** Opening DATA FOR ANALYSIS block **

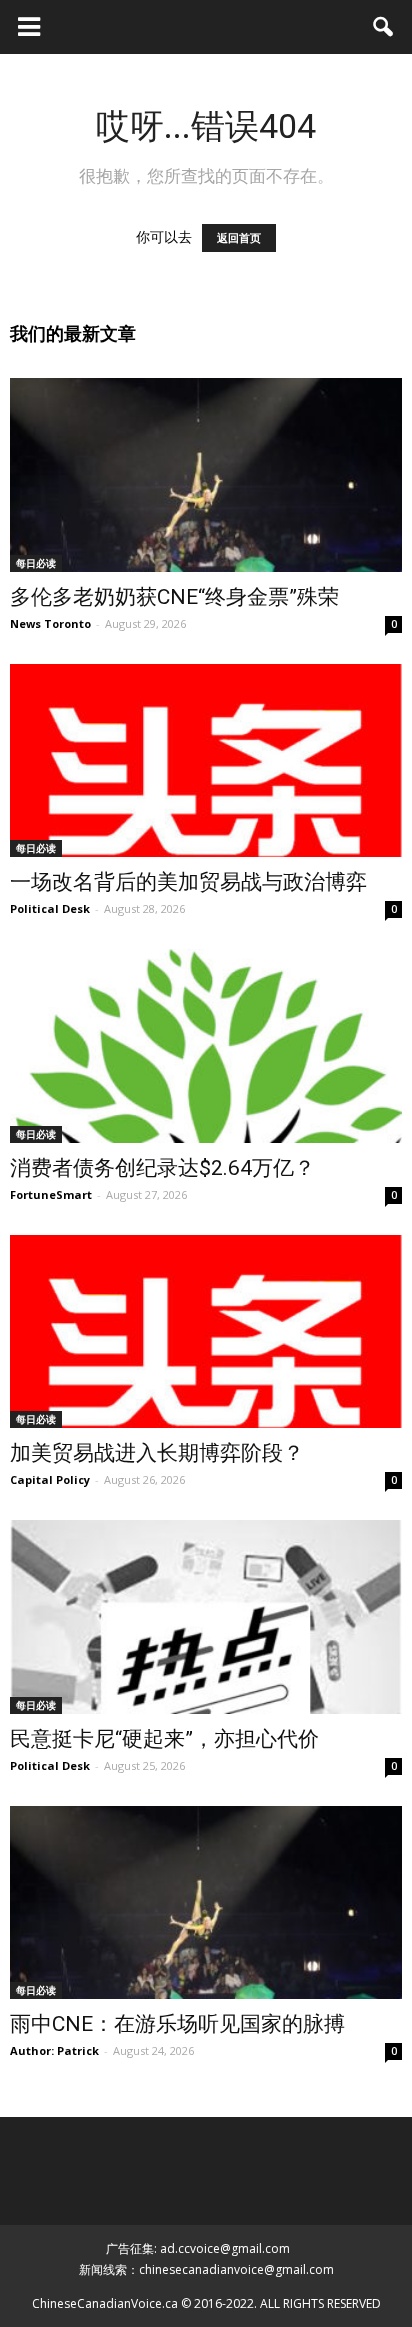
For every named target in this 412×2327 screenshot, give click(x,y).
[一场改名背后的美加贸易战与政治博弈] (206, 761)
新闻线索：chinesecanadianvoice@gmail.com (206, 2269)
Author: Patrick (54, 2050)
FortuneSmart (51, 1194)
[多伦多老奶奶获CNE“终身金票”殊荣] (206, 475)
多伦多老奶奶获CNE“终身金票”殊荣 (174, 597)
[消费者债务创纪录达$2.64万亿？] (206, 1046)
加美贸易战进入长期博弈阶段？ (157, 1453)
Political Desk (50, 908)
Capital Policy (50, 1479)
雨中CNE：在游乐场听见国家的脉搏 (177, 2024)
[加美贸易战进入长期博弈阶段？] (206, 1332)
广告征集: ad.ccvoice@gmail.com (198, 2248)
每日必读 (36, 563)
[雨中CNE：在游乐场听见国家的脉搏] (206, 1903)
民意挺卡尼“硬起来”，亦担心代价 (164, 1739)
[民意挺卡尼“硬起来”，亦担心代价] (206, 1617)
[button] (384, 27)
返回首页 (239, 238)
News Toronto (50, 623)
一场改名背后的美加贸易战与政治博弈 (188, 882)
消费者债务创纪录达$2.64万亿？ (162, 1168)
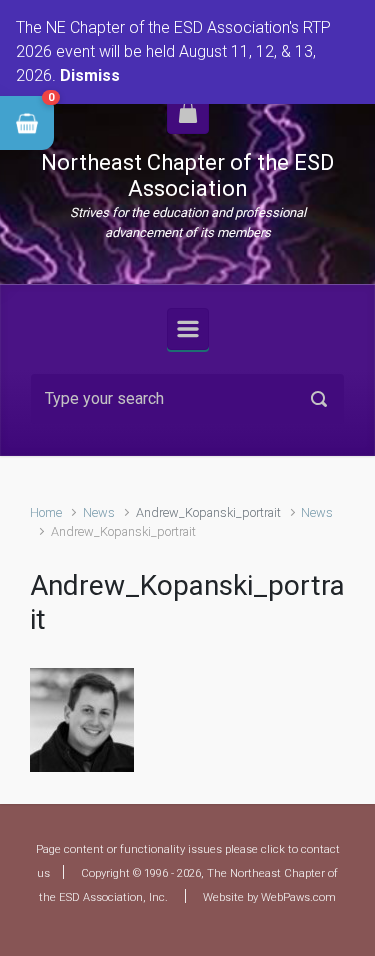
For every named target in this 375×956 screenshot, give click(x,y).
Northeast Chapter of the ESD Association (187, 175)
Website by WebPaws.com (269, 897)
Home (46, 512)
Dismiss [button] (90, 75)
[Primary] (188, 329)
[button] (27, 123)
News (99, 512)
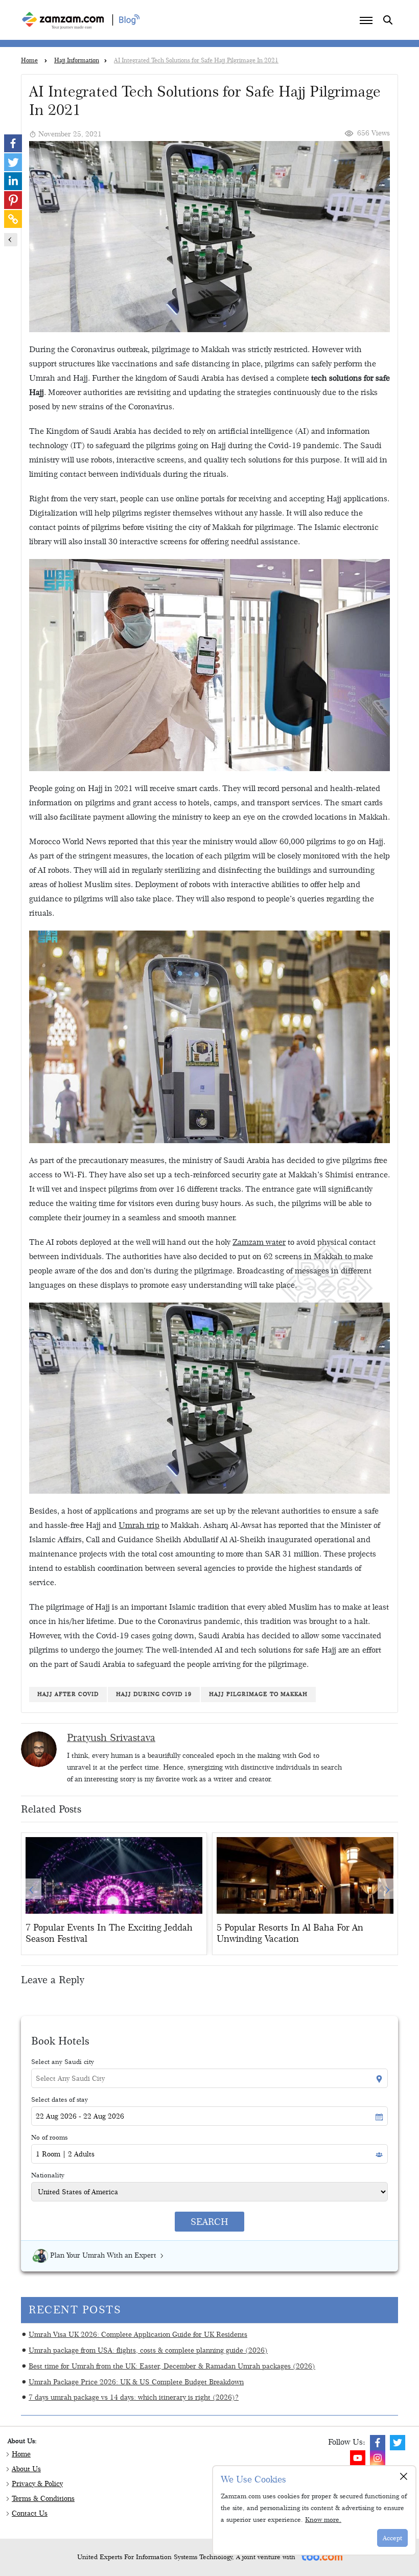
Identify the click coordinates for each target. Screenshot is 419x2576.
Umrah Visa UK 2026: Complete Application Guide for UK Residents (138, 2334)
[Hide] (10, 239)
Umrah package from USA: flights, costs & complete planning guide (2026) (148, 2350)
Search (209, 2221)
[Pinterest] (13, 200)
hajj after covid (68, 1694)
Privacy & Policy (37, 2483)
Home (21, 2454)
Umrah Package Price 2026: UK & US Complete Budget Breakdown (136, 2381)
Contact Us (30, 2513)
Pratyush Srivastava (111, 1737)
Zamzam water (259, 1242)
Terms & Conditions (43, 2498)
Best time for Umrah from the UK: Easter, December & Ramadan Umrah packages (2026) (172, 2365)
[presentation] (31, 1888)
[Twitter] (13, 162)
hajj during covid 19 (154, 1694)
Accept (392, 2538)
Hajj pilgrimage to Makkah (258, 1694)
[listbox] (209, 1888)
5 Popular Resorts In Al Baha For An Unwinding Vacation (290, 1933)
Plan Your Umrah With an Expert (103, 2255)
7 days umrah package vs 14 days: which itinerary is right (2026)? (134, 2397)
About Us (26, 2469)
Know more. (323, 2519)
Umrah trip (139, 1525)
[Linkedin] (13, 181)
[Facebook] (13, 143)
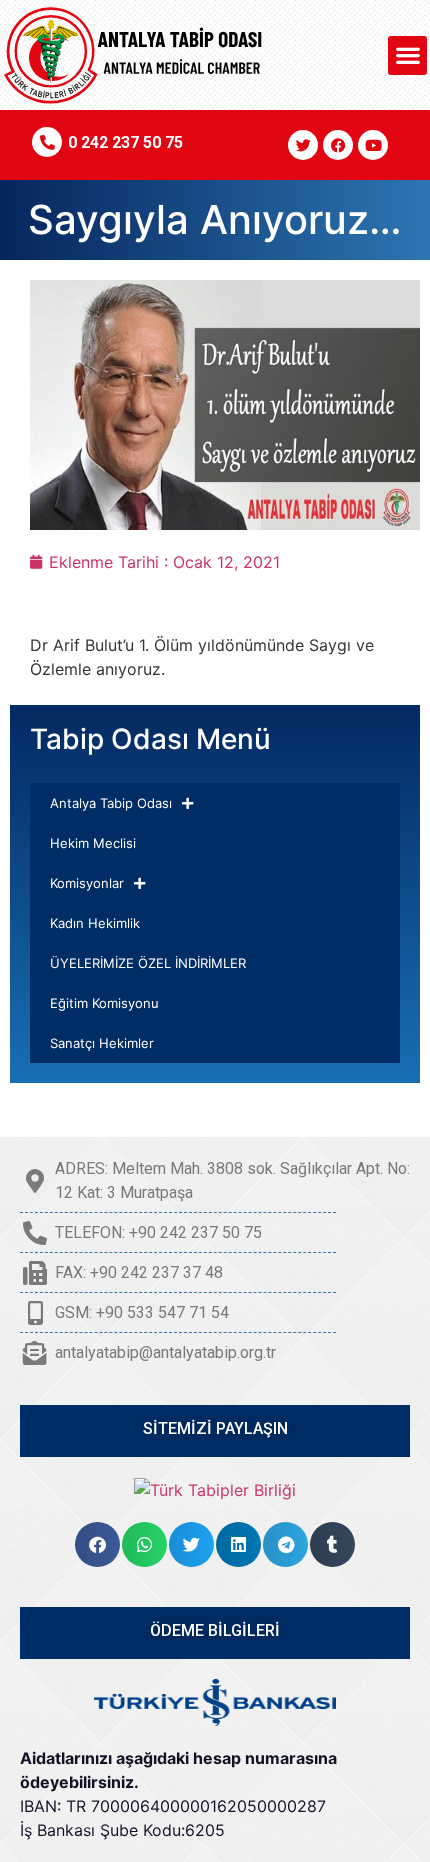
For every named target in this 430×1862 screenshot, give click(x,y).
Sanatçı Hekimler (102, 1043)
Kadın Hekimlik (95, 923)
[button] (407, 55)
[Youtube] (373, 145)
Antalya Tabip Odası (111, 803)
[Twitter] (303, 145)
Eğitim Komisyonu (104, 1003)
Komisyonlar (87, 883)
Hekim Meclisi (93, 843)
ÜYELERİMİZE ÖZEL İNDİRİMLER (148, 963)
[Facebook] (338, 145)
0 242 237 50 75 (125, 142)
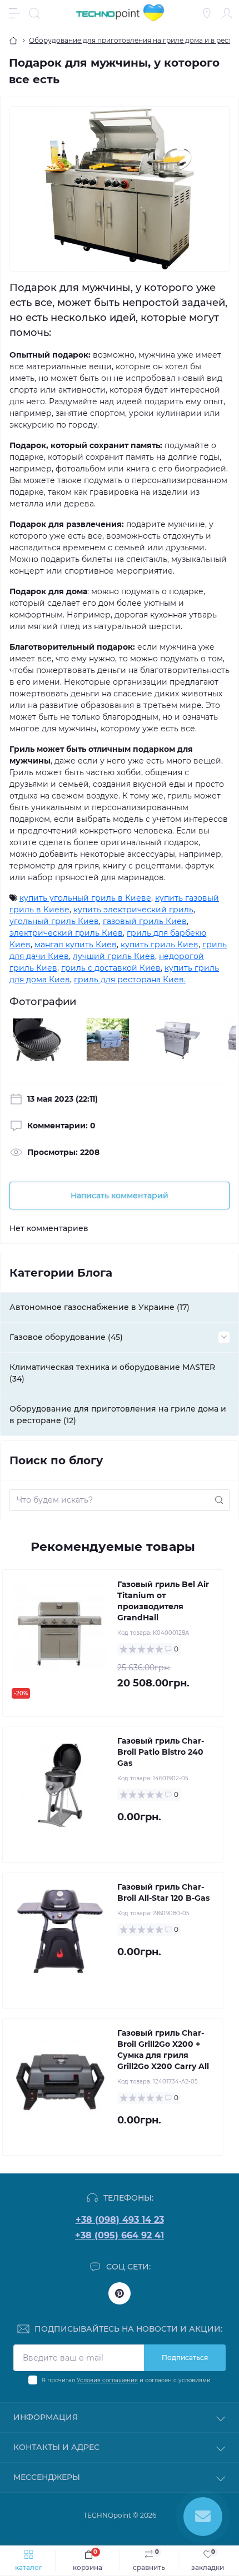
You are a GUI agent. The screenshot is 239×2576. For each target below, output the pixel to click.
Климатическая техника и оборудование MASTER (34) (112, 1373)
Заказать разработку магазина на (120, 2525)
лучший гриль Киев (114, 956)
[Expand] (224, 1337)
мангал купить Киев (75, 945)
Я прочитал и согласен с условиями (126, 2380)
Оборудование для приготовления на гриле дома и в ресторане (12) (117, 1414)
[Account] (226, 13)
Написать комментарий (119, 1196)
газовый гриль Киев (145, 921)
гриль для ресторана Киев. (130, 980)
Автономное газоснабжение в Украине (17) (99, 1307)
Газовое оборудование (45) (66, 1337)
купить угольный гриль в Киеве (85, 898)
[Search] (34, 13)
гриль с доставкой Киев (111, 968)
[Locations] (206, 13)
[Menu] (14, 13)
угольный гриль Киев (54, 921)
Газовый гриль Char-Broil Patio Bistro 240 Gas (160, 1752)
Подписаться (185, 2357)
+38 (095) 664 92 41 (119, 2235)
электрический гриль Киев (66, 933)
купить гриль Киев (159, 945)
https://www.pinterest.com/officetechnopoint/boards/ (119, 2293)
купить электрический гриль (133, 910)
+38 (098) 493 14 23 (120, 2220)
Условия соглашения (107, 2380)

** Closing DATA FOR ANALYSIS block **

• [EXERCISE] The answer must be the data above, repeated exactly, with no pictures.

• [YOUR SOLUTION]
For every named target in this 412×2327 screenshot, give click(x,y).
[一场改名背后的美加贸易战与政治博弈] (206, 761)
新闻线索：chinesecanadianvoice@gmail.com (206, 2269)
Author: Patrick (54, 2050)
FortuneSmart (51, 1194)
[多伦多老奶奶获CNE“终身金票”殊荣] (206, 475)
多伦多老奶奶获CNE“终身金票”殊荣 (174, 597)
[消费者债务创纪录达$2.64万亿？] (206, 1046)
加美贸易战进入长期博弈阶段？ (157, 1453)
Political Desk (50, 908)
Capital Policy (50, 1479)
雨中CNE：在游乐场听见国家的脉搏 (177, 2024)
[加美贸易战进入长期博弈阶段？] (206, 1332)
广告征集: ad.ccvoice@gmail.com (198, 2248)
每日必读 (36, 563)
[雨中CNE：在游乐场听见国家的脉搏] (206, 1903)
民意挺卡尼“硬起来”，亦担心代价 (164, 1739)
[民意挺卡尼“硬起来”，亦担心代价] (206, 1617)
[button] (384, 27)
返回首页 (239, 238)
News Toronto (50, 623)
一场改名背后的美加贸易战与政治博弈 (188, 882)
消费者债务创纪录达$2.64万亿？ (162, 1168)
For every named target in this 375×956 screenshot, give click(x,y).
Northeast Chapter of the ESD Association (187, 175)
Website by WebPaws.com (269, 897)
Home (46, 512)
Dismiss [button] (90, 75)
[Primary] (188, 329)
[button] (27, 123)
News (99, 512)
Identify the click coordinates for each target. Screenshot is 419x2576.
Umrah Visa UK 2026: Complete Application Guide for UK Residents (138, 2334)
[Hide] (10, 239)
Umrah package from USA: flights, costs & complete planning guide (2026) (148, 2350)
Search (209, 2221)
[Pinterest] (13, 200)
hajj after covid (68, 1694)
Privacy & Policy (37, 2483)
Home (21, 2454)
Umrah Package Price 2026: UK & US Complete Budget Breakdown (136, 2381)
Contact Us (30, 2513)
Pratyush Srivastava (111, 1737)
Zamzam water (259, 1242)
Terms & Conditions (43, 2498)
Best time for Umrah from the UK: Easter, December & Ramadan Umrah packages (2026) (172, 2365)
[presentation] (31, 1888)
[Twitter] (13, 162)
hajj during covid 19 (154, 1694)
Accept (392, 2538)
Hajj pilgrimage to Makkah (258, 1694)
[listbox] (209, 1888)
5 Popular Resorts In Al Baha For An Unwinding Vacation (290, 1933)
Plan Your Umrah With an Expert (103, 2255)
7 days umrah package vs 14 days: which itinerary is right (2026)? (134, 2397)
About Us (26, 2469)
Know more. (323, 2519)
Umrah trip (139, 1525)
[Linkedin] (13, 181)
[Facebook] (13, 143)
For every named target in this 430×1862 screenshot, give click(x,y).
Sanatçı Hekimler (102, 1043)
Kadın Hekimlik (95, 923)
[button] (407, 55)
[Youtube] (373, 145)
Antalya Tabip Odası (111, 803)
[Twitter] (303, 145)
Eğitim Komisyonu (104, 1003)
Komisyonlar (87, 883)
Hekim Meclisi (93, 843)
ÜYELERİMİZE ÖZEL İNDİRİMLER (148, 963)
[Facebook] (338, 145)
0 242 237 50 75 (125, 142)
You are a GUI agent. The screenshot is 239×2576. For each target below, output the pixel to click.
Климатическая техника и оборудование MASTER (34) (112, 1373)
Заказать разработку магазина на (120, 2525)
лучший гриль Киев (114, 956)
[Expand] (224, 1337)
мангал купить Киев (75, 945)
Я прочитал и согласен с условиями (126, 2380)
Оборудование для приготовления на гриле дома и в ресторане (12) (117, 1414)
[Account] (226, 13)
Написать комментарий (119, 1196)
газовый гриль Киев (145, 921)
гриль для ресторана Киев. (130, 980)
Автономное газоснабжение в Украине (17) (99, 1307)
Газовое оборудование (45) (66, 1337)
купить угольный гриль в Киеве (85, 898)
[Search] (34, 13)
гриль с доставкой Киев (111, 968)
[Locations] (206, 13)
[Menu] (14, 13)
угольный гриль Киев (54, 921)
Газовый гриль Char-Broil Patio Bistro 240 Gas (160, 1752)
Подписаться (185, 2357)
+38 (095) 664 92 41 (119, 2235)
электрический гриль Киев (66, 933)
купить гриль Киев (159, 945)
https://www.pinterest.com/officetechnopoint/boards/ (119, 2293)
купить электрический гриль (133, 910)
+38 (098) 493 14 23 (120, 2220)
Условия соглашения (107, 2380)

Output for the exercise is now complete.